Reproduce the listing from the line containing "Expand the collapsed" through the line containing "Start conversion with the green convert icon", inclusive and with the requests retained. Multiply every coordinate in the answers by 0.6 and round each result to a whole number, with halves rounded up.

> **Records supplied**

━━━━━━━━━━━━━━━━━━━━━━━━━━━━━━

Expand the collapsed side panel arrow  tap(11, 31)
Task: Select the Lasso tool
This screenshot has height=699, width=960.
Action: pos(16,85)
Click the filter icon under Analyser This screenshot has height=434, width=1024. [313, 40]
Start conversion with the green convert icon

━━━━━━━━━━━━━━━━━━━━━━━━━━━━━━

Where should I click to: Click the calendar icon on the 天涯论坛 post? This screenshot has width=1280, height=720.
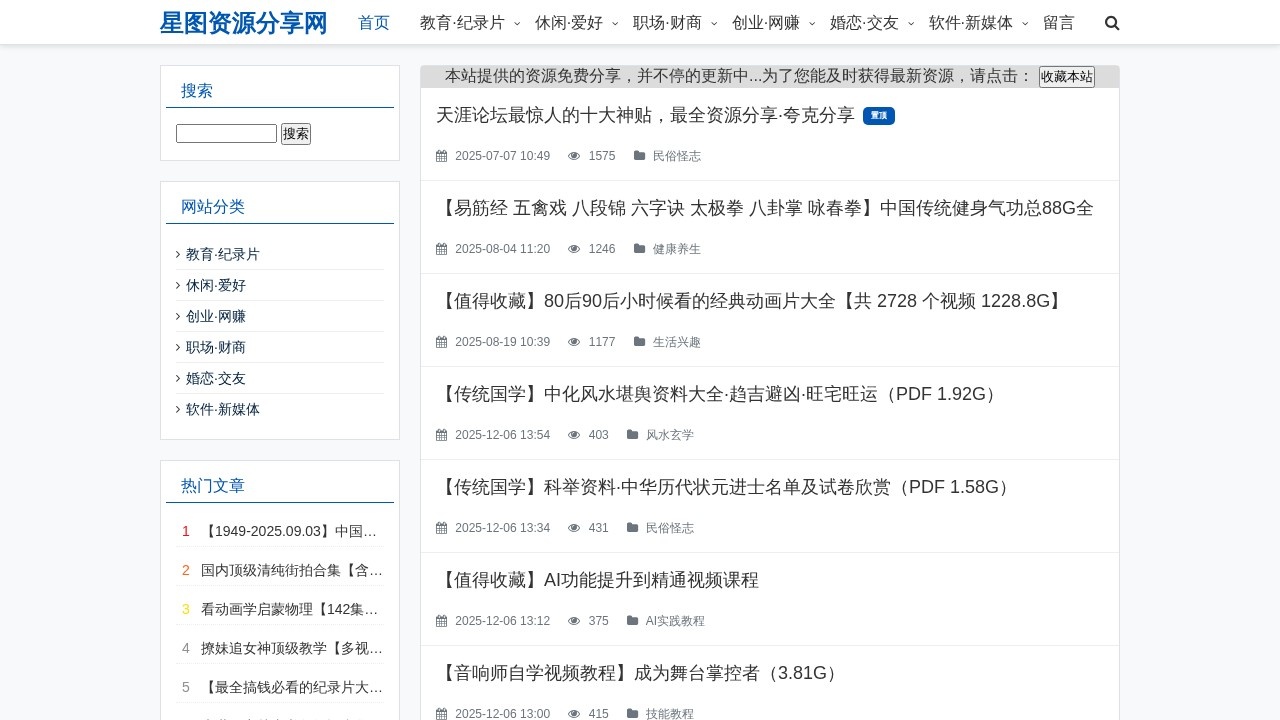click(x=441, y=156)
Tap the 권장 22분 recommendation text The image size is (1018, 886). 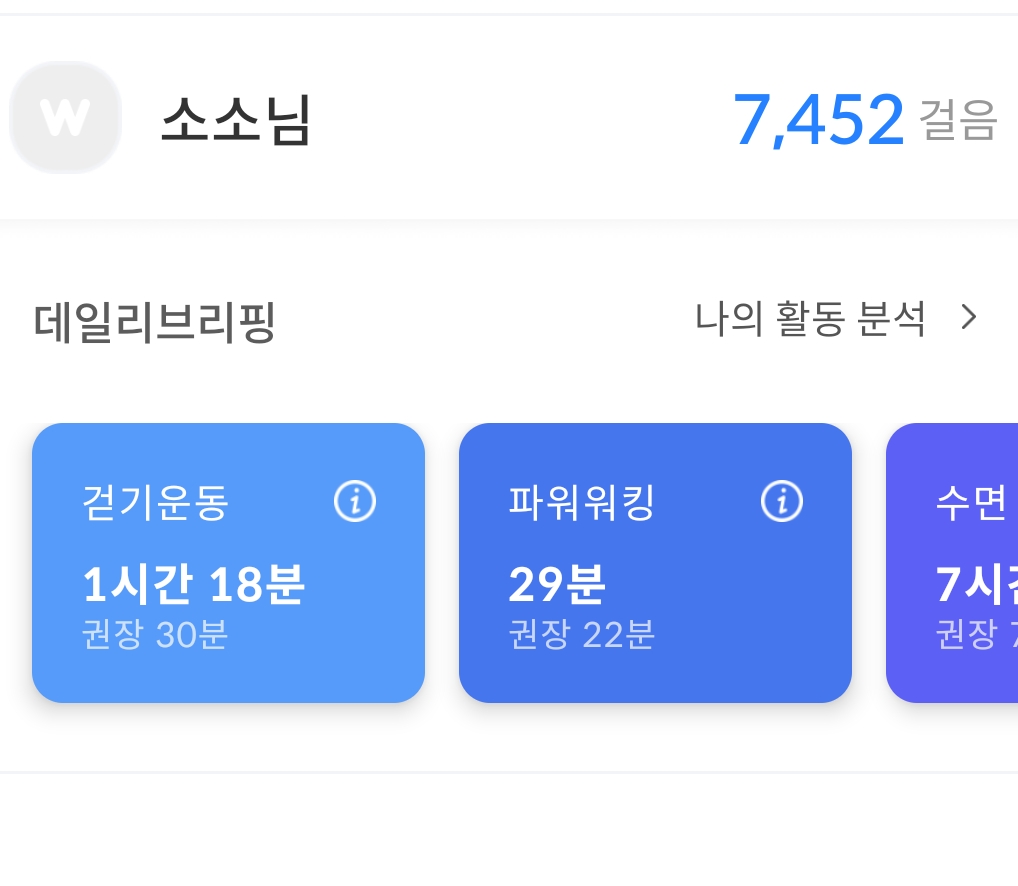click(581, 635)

━━━━━━━━━━━━━━━━━━━━━━━━━━━━━━

> **Solution for this problem**
Expand the collapsed side panel arrow  tap(7, 19)
Task: Select the Lasso tool
This screenshot has height=699, width=960.
Action: pos(10,51)
Click the filter icon under Analyser This screenshot has height=434, width=1024. [188, 24]
Start conversion with the green convert icon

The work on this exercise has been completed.